Veritas Bares More Metal
Upgrade to Bare Metal Restore lets users recover server configurations on different hardware
May 20, 2003
Two weeks after Veritas Software Corp. (Nasdaq: VRTS) kicked off its strategy to manage server resources as well as storage, the company has unveiled its first automated restore product aimed at heterogeneous server environments (see Veritas Automates Recovery).
Version 4.6 of Bare Metal Restore allows companies to automatically recover data from one server to another -- even if the two servers are not identical. That includes servers from different hardware vendors with different network interface adapters, storage devices, video adapters, motherboards, and CPU quantities and types, Veritas claims.
"This allows you to restore to a server with a different configuration," says Dianne McAdam, an analyst with the Data Mobility Group. "That's a pretty tough thing to do."
The new software version, which is based on technology that came with its acquisition of the Kernel Group early last year, is part of Veritas's utility computing strategy, which aims to fully automate the data center (see Veritas Moves up the Stack and Veritas Buys Kernels Original Recipe).

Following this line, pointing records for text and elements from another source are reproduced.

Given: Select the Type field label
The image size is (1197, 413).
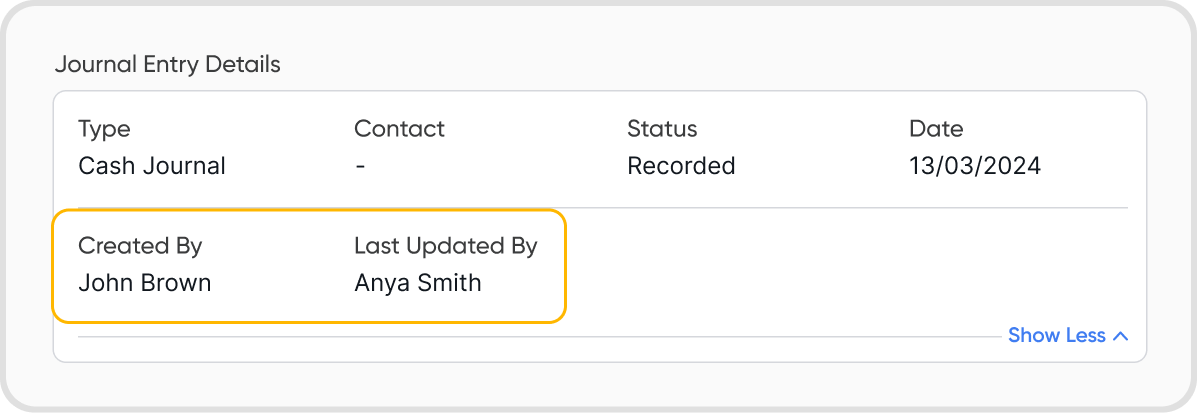Looking at the screenshot, I should [104, 129].
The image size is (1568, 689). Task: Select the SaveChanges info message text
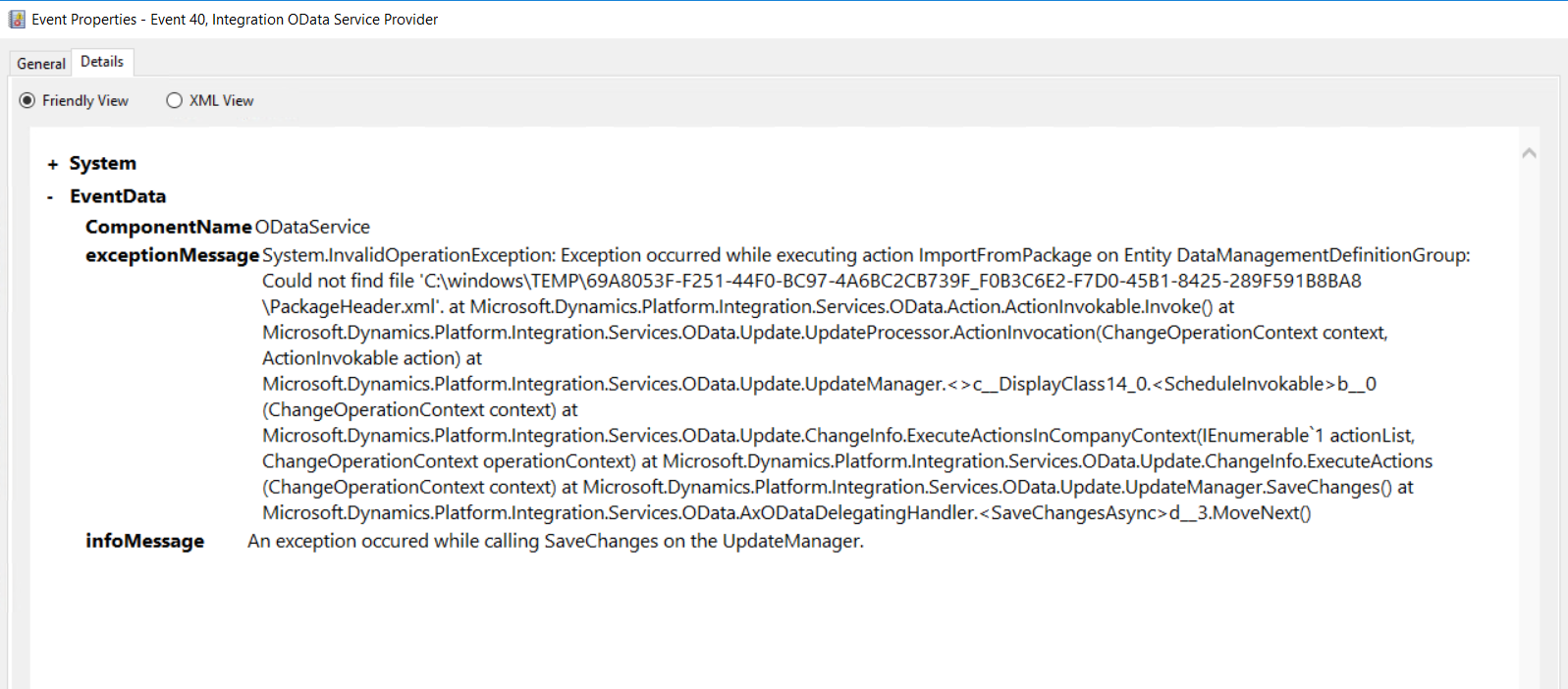click(x=556, y=541)
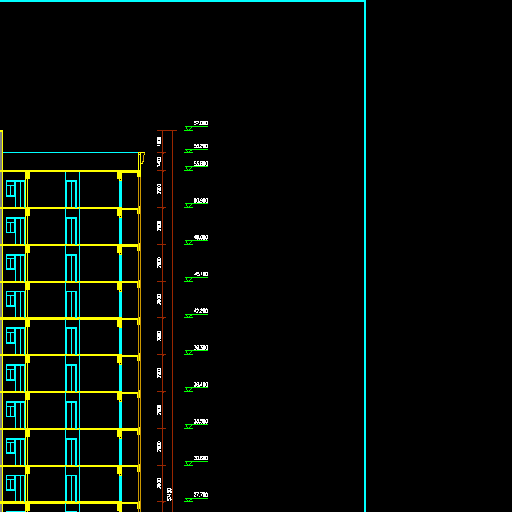Click the 45.100 elevation text label
Viewport: 512px width, 512px height.
[x=201, y=274]
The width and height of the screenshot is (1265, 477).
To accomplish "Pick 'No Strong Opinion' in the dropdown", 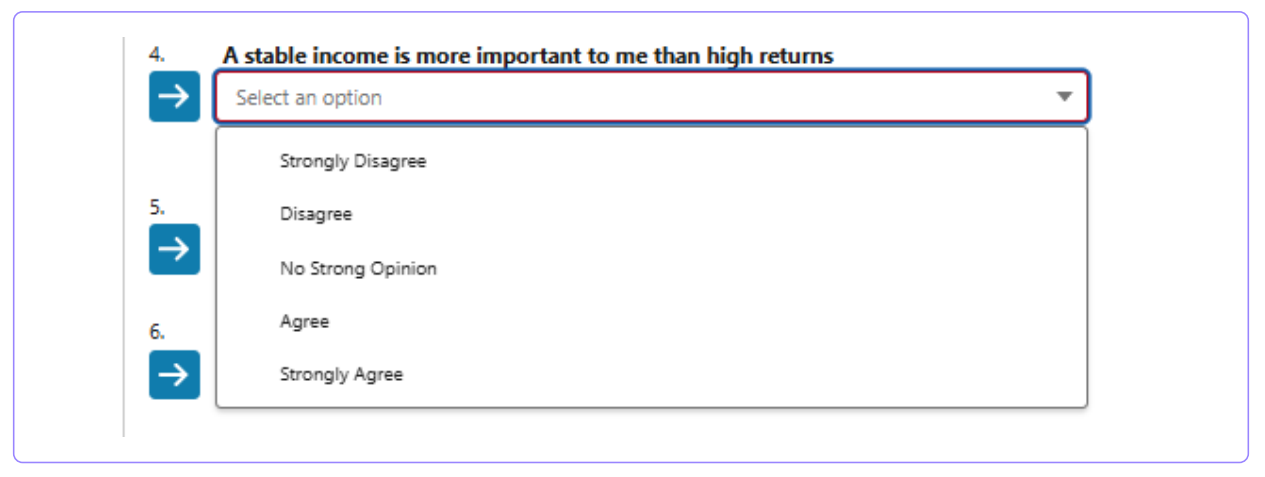I will pyautogui.click(x=358, y=268).
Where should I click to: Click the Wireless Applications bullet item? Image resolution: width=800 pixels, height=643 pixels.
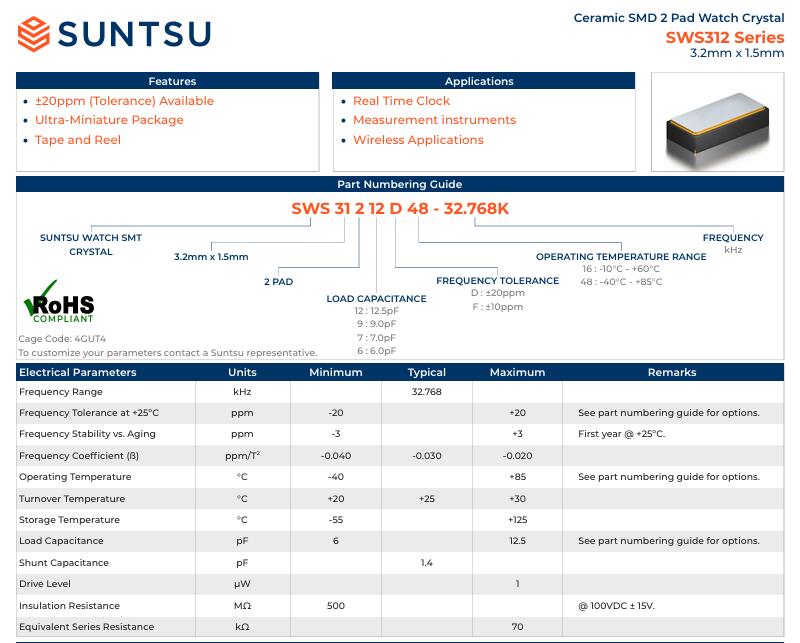click(x=418, y=140)
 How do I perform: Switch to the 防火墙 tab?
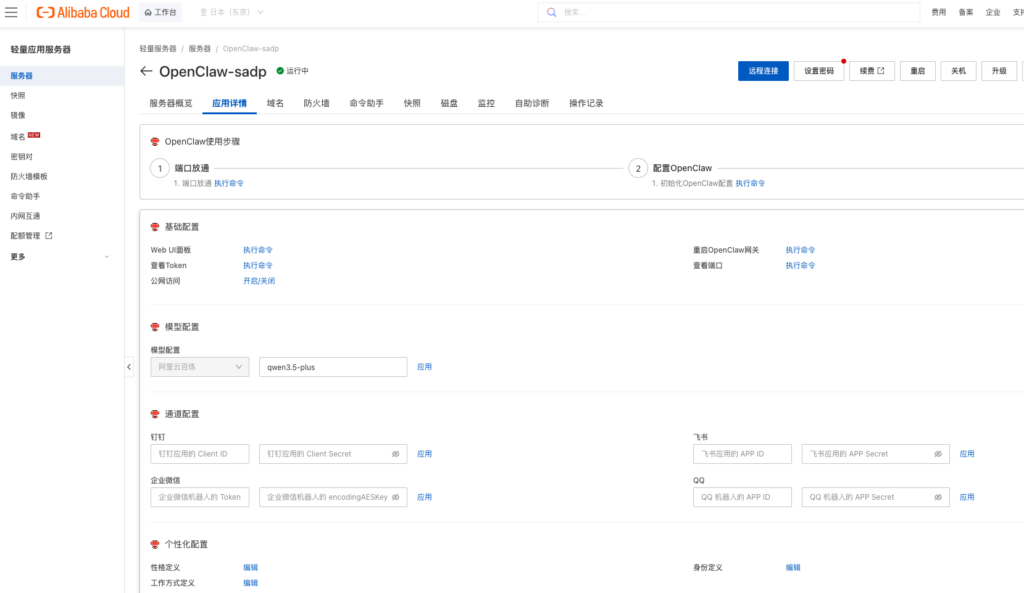pyautogui.click(x=316, y=103)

Bare Metal Restore 4.6 offers "dissimilar system restore" technology, which allows users to, for instance, recover Windows systems to completely different target hardware than the source hardware on which it was originally installed. (The servers must be running the same operating system software, however.) Veritas says this reduces the time needed to get the system back up and running, and also allows administrators of heterogeneous data-center environments to do away with the stash of unused systems and parts to match each one of the different server configurations they've been forced to keep just in case one were to break down."They're really trying to separate the hardware from the software, so that you don't have to care what the hardware is behind the scenes," McAdam says. "The software will make it work... That's pretty cool."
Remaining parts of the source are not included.